• Selection
Sunday, March 30, 2008

Temptation

If we get 99% of our knowledge from 1% of the people that we encounter, that makes these 1% pretty special to us.

I met a lady at a business breakfast where I was speaking some years ago. Within five minutes of my leaving the platform, the stranger approached me and said:
“You need to amend the sequence of your business model”
“You need to change your logo”
“You need to write a book”
“You need to be speaking at a higher level”

Amazingly to me, I knew she was right on all four counts and I followed her advice. Sometime later when we talked about a joint business venture, it just didn’t hang together. We tried again recently and we were still talking at crossed purposes somehow.

The temptation is to be wowed by someone’s unique tacit knowledge and then to try to turn it into something else. Usually, but not always, it doesn’t work.

Saturday, March 29, 2008

The Outsider


Some Senior Management teams have a collection of directors or partners that are all more or less focussed on the Bull’s Eye measurable statement of excellence for their organisation. All that is, except one.

They know what they ‘want to be’ in terms of exceptional products and service; they know ‘how much’ of it which is their collective ambition; they know ‘for whom’ which is the customers they need and those they don’t. And they know ‘by when’. All that is, except one.

There are three ways of looking at this world. First position is what I think, second position is what you think and third position is a ‘fly on the wall’ perspective.

The outsider always sees things from first position and that is their problem.

Thursday, March 20, 2008

Balls

Everyone that operates at a high level in whatever sphere needs a mentor. This is certainly true in business. Some of the very best mentors are where you want to be; they are actually doing what you want to do. Therefore they stretch you into new areas of competence.

I was the keynote speaker at a national convention this week and my mentor had advised me to engage the audience more than I had planned for this particular event. On the day however, for one reason or another, I bottled it.

Towards the end of the day, the event planner gave me some positive feedback but then he said, “You needed to do more with the audience.”

Succession crunch

Dealing effectively with succession issues is more important than ever because of the contraction of the product / service life cycle. The model applies to just about everything, whether it is a committed relationship between two people or the rise and fall of the Roman Empire. The four stages of ‘start up’, ‘growth’, ‘maturity’ and ‘decline’ are simply happening faster than ever before.

Working with a food manufacturer recently, it was the father of this successful third generation family business that was advocating radical change. As Chair, his wise counsel was not being heard by his Managing Director son.

• Collected data
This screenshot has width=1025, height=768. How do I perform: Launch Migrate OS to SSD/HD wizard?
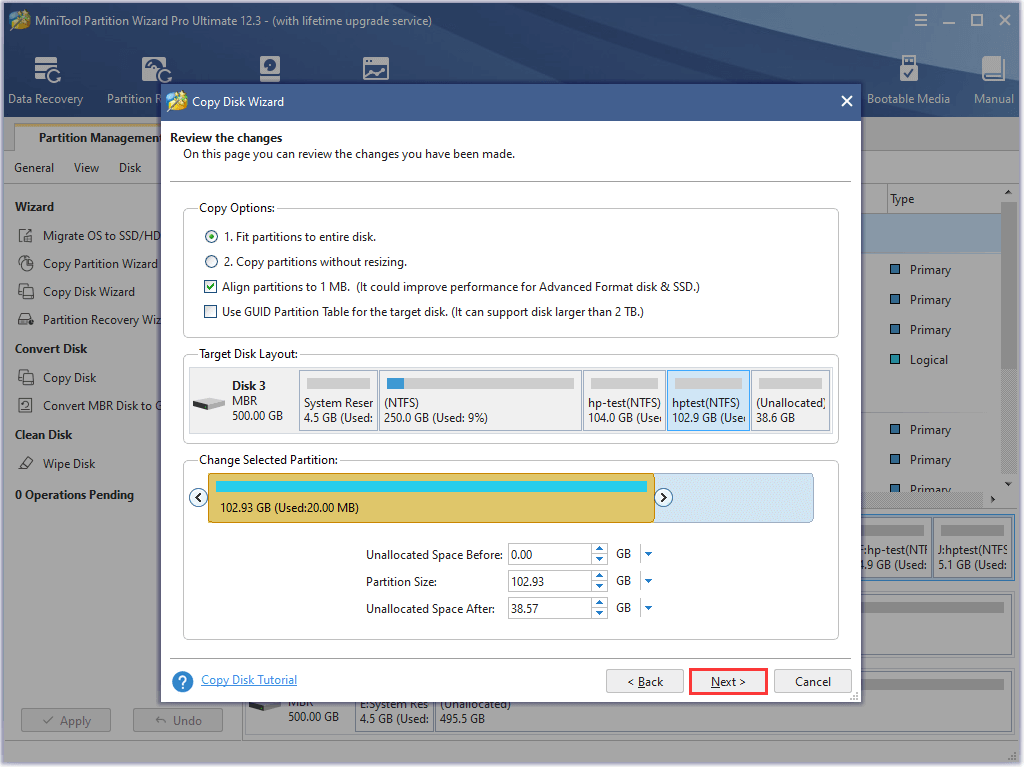coord(100,236)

• What the exercise asks
Switch "competence" to "skill" in the business blog posts and write out everything from "The outsider always" down to "areas of competence.". Work only from the business blog posts, without drawing on the data.

• Task result
The outsider always sees things from first position and that is their problem.

Thursday, March 20, 2008

Balls

Everyone that operates at a high level in whatever sphere needs a mentor. This is certainly true in business. Some of the very best mentors are where you want to be; they are actually doing what you want to do. Therefore they stretch you into new areas of skill.